Dans Neiges éternelles présenté au Théâtre des 2 Rives de Charenton-le-Pont, Jeanne Lazar dresse le portrait croisé de trois figures de la pop francophone : Daniel Balavoine, Dalida et Jean-Jacques Goldman. Croisant les souvenirs personnels évoqués par des anonymes au cours d’entretiens qu’elle a réalisées à travers le pays, et notamment à Villeneuve d’Ascq, à des éléments biographiques qui ont ponctué les existences de ces artistes, la metteuse en scène et autrice interroge le geste créateur, ses conditions, sa réception et ses limites. Ces artistes, devenus aujourd’hui immortels dans le Panthéon de la chanson française, y sont saisis dans un moment de crise profonde, contraignant le spectateur à regarder droits dans les yeux les failles de celui ou celle qu’il voudrait voir toujours impeccable, performant et éternel, dans son poste de radio, sur son écran de télévision, d’ordinateur ou de smartphone, dans ses écouteurs… et dans son cœur. 

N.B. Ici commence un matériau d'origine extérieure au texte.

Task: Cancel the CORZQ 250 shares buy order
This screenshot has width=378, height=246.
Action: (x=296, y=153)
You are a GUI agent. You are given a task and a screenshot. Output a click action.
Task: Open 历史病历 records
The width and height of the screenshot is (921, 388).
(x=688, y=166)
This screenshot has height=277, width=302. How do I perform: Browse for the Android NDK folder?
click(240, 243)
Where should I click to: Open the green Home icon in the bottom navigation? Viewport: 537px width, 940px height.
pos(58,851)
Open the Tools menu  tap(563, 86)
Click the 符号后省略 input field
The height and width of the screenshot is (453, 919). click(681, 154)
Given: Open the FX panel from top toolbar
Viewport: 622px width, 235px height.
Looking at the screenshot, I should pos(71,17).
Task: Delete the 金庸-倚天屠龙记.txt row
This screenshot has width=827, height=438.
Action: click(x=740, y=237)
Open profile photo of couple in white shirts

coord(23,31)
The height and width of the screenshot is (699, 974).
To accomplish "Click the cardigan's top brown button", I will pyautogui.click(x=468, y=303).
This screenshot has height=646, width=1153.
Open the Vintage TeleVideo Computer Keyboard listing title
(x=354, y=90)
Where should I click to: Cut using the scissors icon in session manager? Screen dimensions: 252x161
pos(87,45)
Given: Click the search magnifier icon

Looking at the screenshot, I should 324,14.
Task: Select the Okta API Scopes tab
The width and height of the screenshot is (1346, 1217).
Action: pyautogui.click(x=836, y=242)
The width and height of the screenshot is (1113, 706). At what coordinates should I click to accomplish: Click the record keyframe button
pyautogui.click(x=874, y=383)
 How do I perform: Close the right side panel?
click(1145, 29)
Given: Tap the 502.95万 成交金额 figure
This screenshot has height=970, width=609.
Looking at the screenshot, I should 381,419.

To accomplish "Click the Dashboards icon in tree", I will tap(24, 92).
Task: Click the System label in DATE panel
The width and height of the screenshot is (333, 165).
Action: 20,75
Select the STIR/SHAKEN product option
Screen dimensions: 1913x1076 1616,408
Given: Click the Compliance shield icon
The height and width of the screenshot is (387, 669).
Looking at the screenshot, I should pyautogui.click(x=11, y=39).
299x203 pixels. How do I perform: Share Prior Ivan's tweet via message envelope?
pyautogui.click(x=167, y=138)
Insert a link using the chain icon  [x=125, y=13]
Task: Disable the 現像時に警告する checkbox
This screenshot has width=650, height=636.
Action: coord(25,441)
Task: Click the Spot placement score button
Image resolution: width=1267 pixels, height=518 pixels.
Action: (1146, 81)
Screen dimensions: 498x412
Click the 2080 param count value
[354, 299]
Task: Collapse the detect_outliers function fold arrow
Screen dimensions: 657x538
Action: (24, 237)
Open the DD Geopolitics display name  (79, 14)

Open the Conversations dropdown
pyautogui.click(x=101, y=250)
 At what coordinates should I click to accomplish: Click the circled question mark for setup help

Il y a dans le geste de Jeanne Lazar une impertinence et une insolence à représenter sur un plateau de théâtre des figures de chanteuses et chanteurs pop estampillées classe moyenne : elle fait ainsi un énorme pied de nez au théâtre bourgeois, à son répertoire et à ses personnages canoniques, mais aussi à une représentation de la culture encore très parisiano-centrée autant qu’à une démagogie populiste qui voudrait voir dans les goûts populaires l’expression de l’esprit français, éternel et inattaquable. La popularité n’est pas synonyme de mépris mais pas non plus synonyme de vérité immuable. D’ailleurs, l’audace se justifie d’elle-même si on dresse l’oreille. Dans la file des spectatrices et spectateurs qui attendent dans le hall avant d’entrer dans la salle, l’une d’entre eux confie à une autre avoir attribué, gamine, au père de ses poupées le nom de Jean-Jacques Goldman qu’elle adulait. Gênée sans doute par le caractère intime de sa confidence, par les clichés qui accompagnent aujourd’hui ce chanteur et par l’image qu’elle souhaite renvoyer d’elle-même et de son statut social, elle se sent alors obligée de préciser, en guise d’explication, avoir grandi dans une famille économiquement défavorisée. « Et alors ? », semble vouloir lui répondre Jeanne Lazar à travers son spectacle Neiges éternelles, poétique, sensible et subtil. 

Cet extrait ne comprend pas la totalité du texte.